• [Goal of the exercise]:
Please copy each line of the listing below precisely, excluding the images.

────────────────────────────────────────

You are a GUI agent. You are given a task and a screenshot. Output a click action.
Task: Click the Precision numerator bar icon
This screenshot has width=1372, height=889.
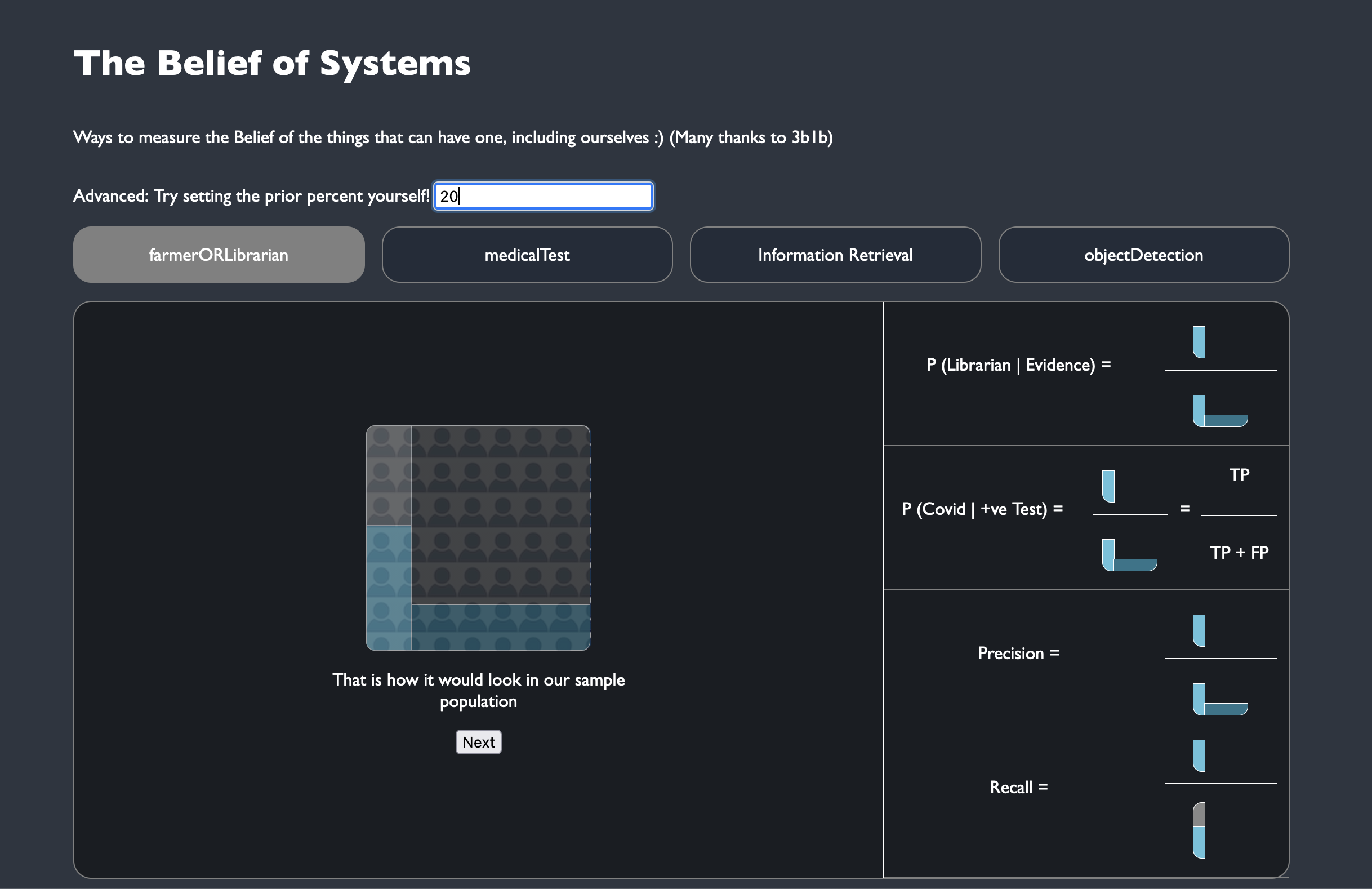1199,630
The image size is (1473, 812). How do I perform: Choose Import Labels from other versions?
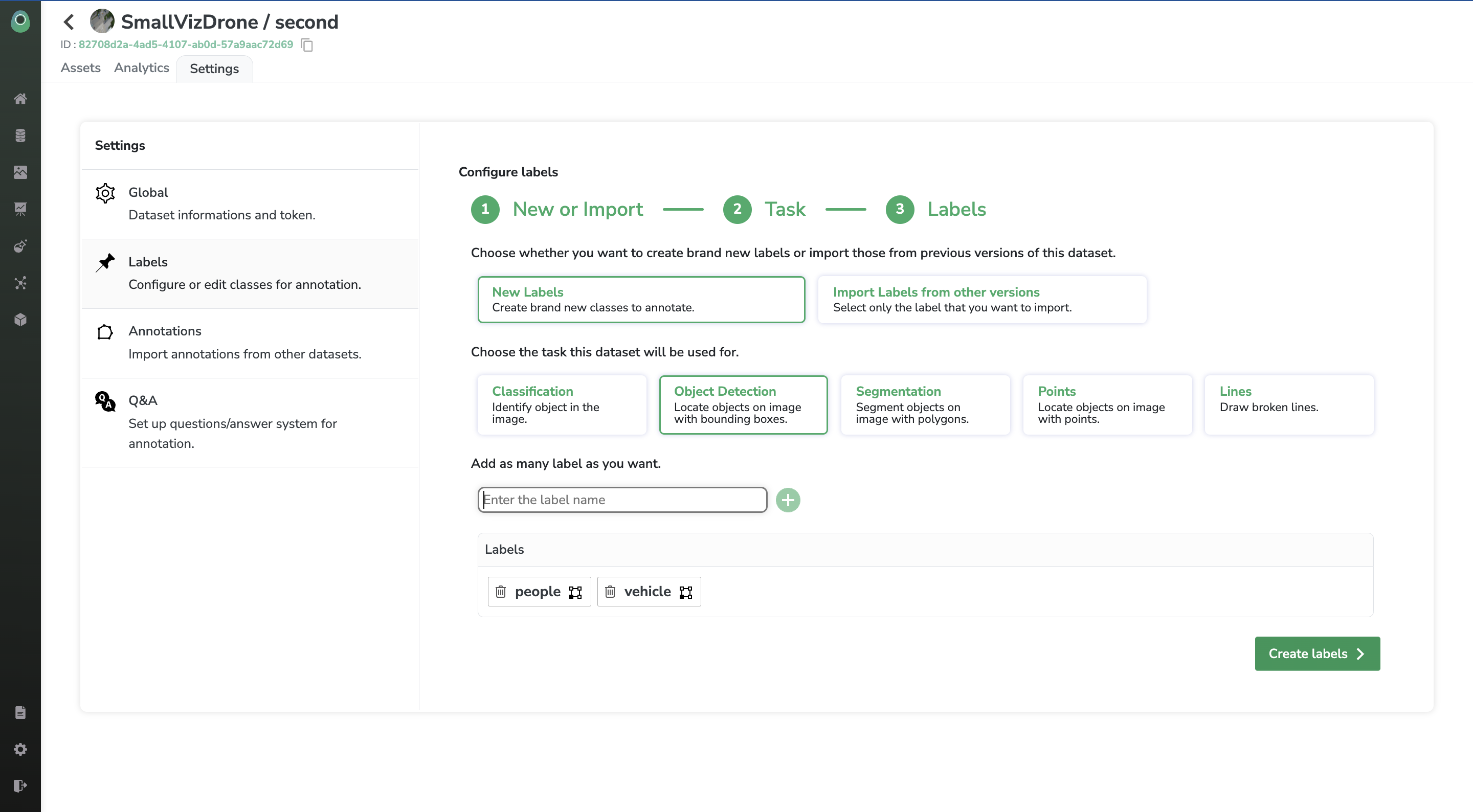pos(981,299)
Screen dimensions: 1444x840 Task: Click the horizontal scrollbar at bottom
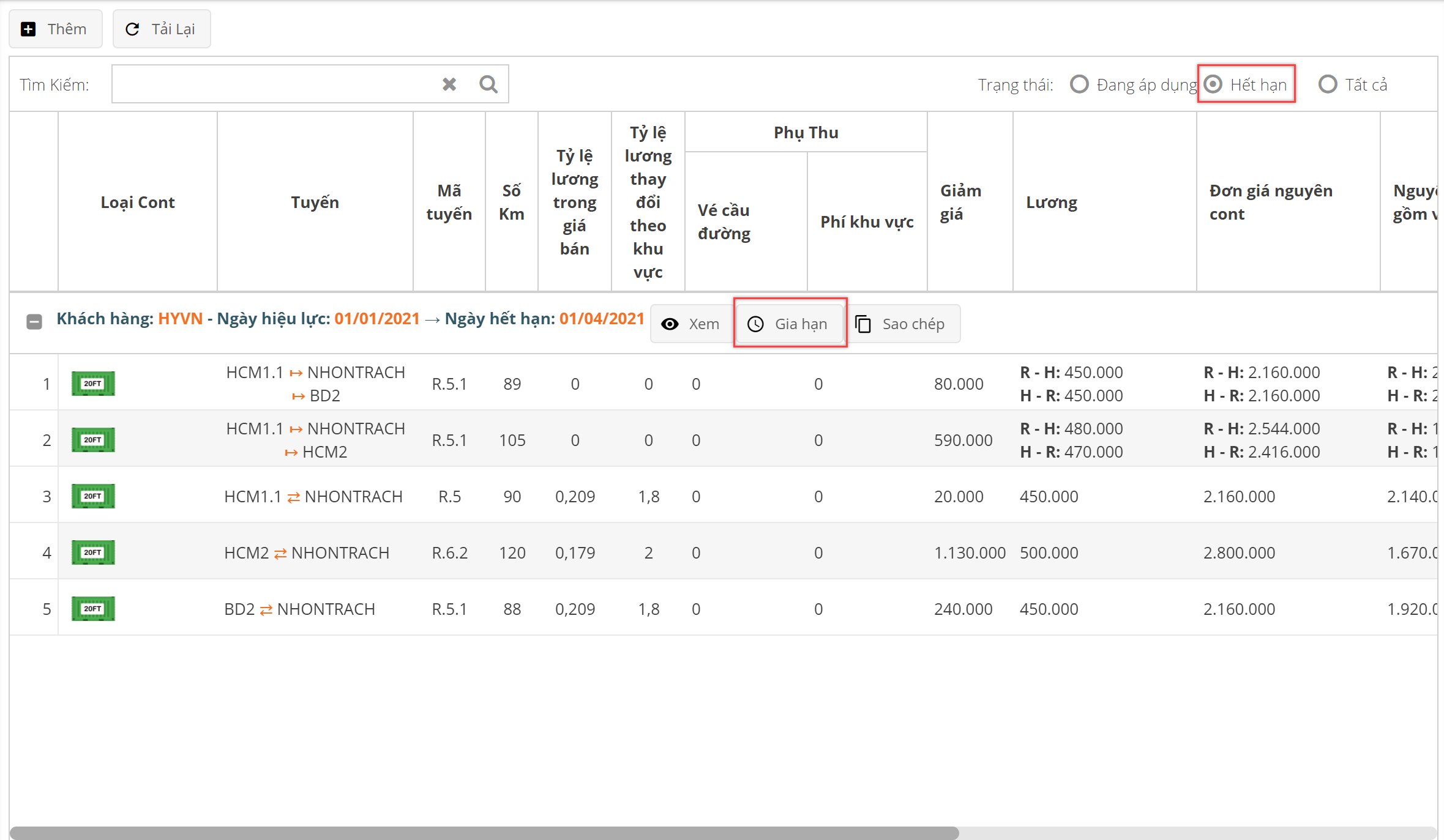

────────────────────────────────────────

• [Result]:
You are a GUI agent. You are given a task and a screenshot. Output a click action.
Task: Click the Precision numerator bar icon
This screenshot has width=1372, height=889.
1199,630
The image size is (1473, 812). How do I perform: Choose Import Labels from other versions?
pos(981,299)
Screen dimensions: 1444x840 Task: Click the horizontal scrollbar at bottom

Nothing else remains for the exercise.